ALEX Salmond has said he wants his Alba party to be a "home for the lost souls of the national movement" and contest next year’s council elections despite its humiliation in the Holyrood race.
The former First Minister insisted Alba “will continue and it will flourish” even though it won just 1.7 per cent of the list vote and had no MSPs elected.
In a video to Alba's 5,000 members, Mr Salmond also claimed to have "won the argument" on independence, if not the result he hoped for.
He said: "We have established Alba as a political party determined and resolved on the immediacy, the requirement for Scottish Independence.
"We are sitting there on the SNP's flank as a viable political party to make sure that the case for Independence is now progressed with urgency."
He said the party's conference in June, Covid permitting, would elect leaders and office bearers and decide on whether to stand in local elections."
He said the party's 32 Holyrood candidates, "brave hearts each and every one of them", wanted to field candidates next May.

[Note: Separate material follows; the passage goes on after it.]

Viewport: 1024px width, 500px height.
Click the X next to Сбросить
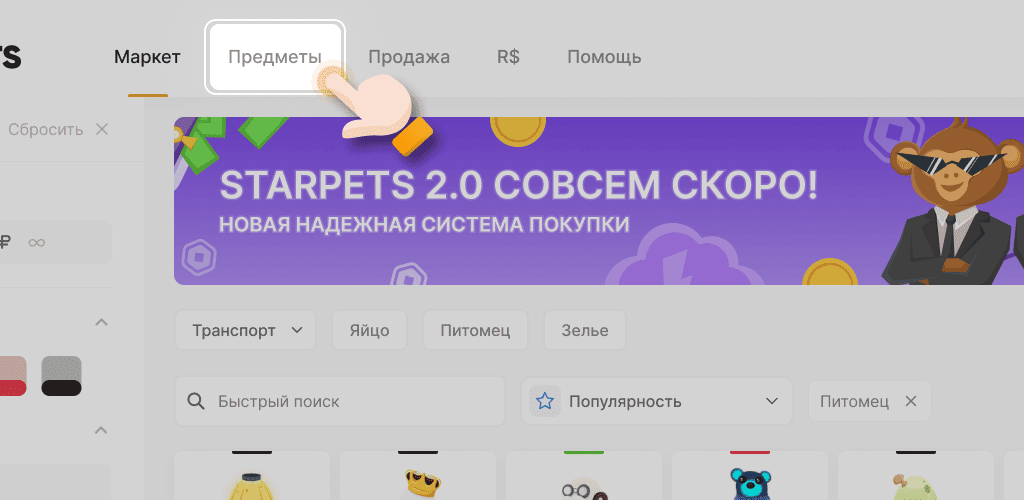(x=101, y=129)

He said: "It will be up to the delegates, of course, it will be up to the membership, but I think we should, because we've got something special to say to Scotland.

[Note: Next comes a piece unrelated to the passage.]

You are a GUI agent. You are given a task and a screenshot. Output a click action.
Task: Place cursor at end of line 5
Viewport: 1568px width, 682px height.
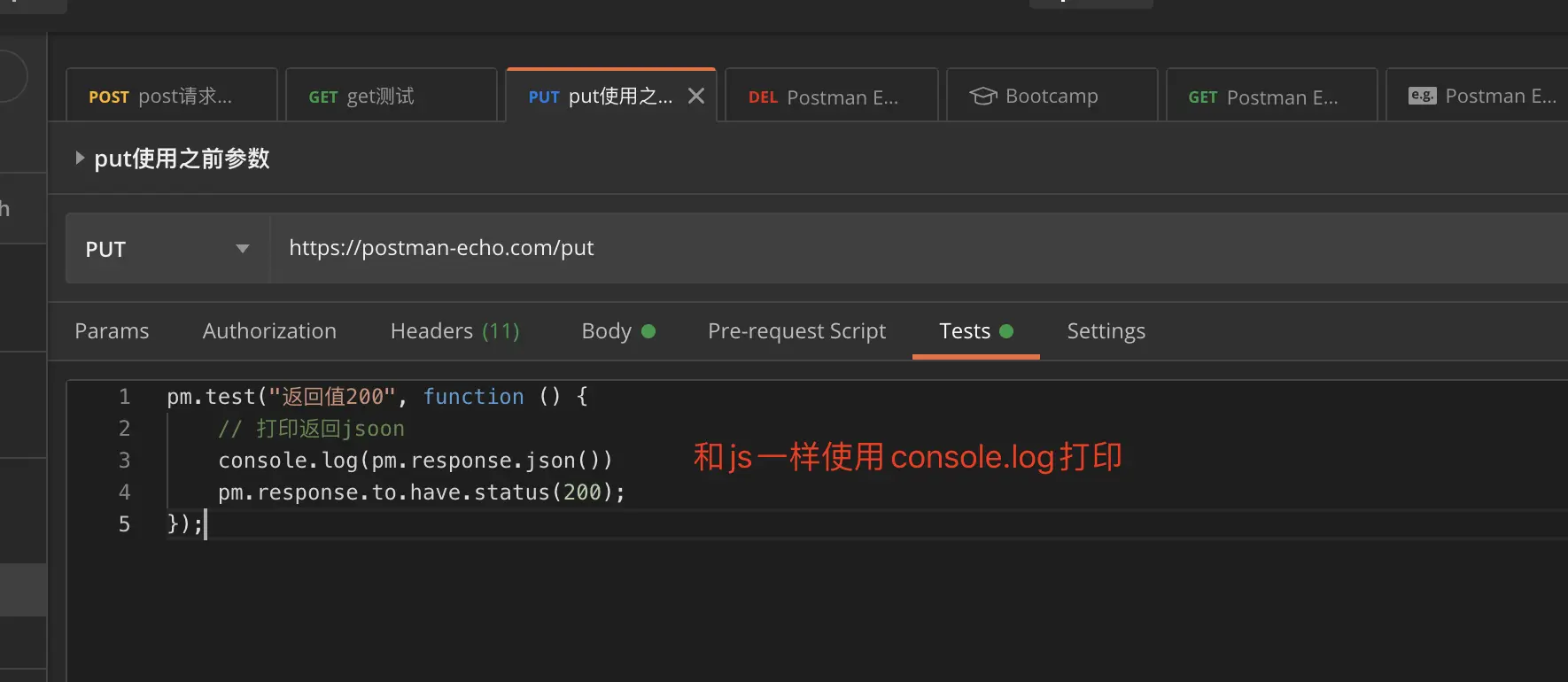tap(206, 524)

"A new political force, a force to be reckoned with for the future."
Mr Salmond also complained that the SNP leadership had told its supporters to use their list vote for the SNP, only to get just two MSPs in return for 1million votes.
He said it bore out Alba's warning that voting for the SNP on the list was a "wasted" vote for the independence cause.
He said: "In contrast Labour, Tories in constituencies have been tactically voting so the SNP didn't win Dumbarton, didn't win Eastwood because Unionists tactically voted - Labour, Liberal Democrat,Tory, rag, tag and bobtail, in order to prevent the SNP winning.
"I don't mind the Unionist voters voting smart, voting tactically, what I mind is the SNP leadership sending their troops over the top and piling up a million wasted votes.
"So that argument didn't cut through to the people this time round. But I wonder will it not stand us in good stead in times to come now that people know its demonstrably true."
He went on: "The second big contribution of the campaign was to bring forward the real Independence case, the case for 2021 and beyond.
"Answer the difficult questions on Scotland in Europe, on borders, on currency, on debt and on assets, the things that should be there as part of the Independence platform.
"Alba has made these contributions in this campaign and therefore that is what secures the future of our party.
“Alba will be arguing for the immediacy and urgency of Independence.
"Alba will be there, as a home for the lost souls of the national movement, the Yes campaigners, the people looking for a political voice.
"That's where Alba's future lies and I think its going to be a very rosie future indeed and in the next year if not before all of Scotland will see Alba rising.”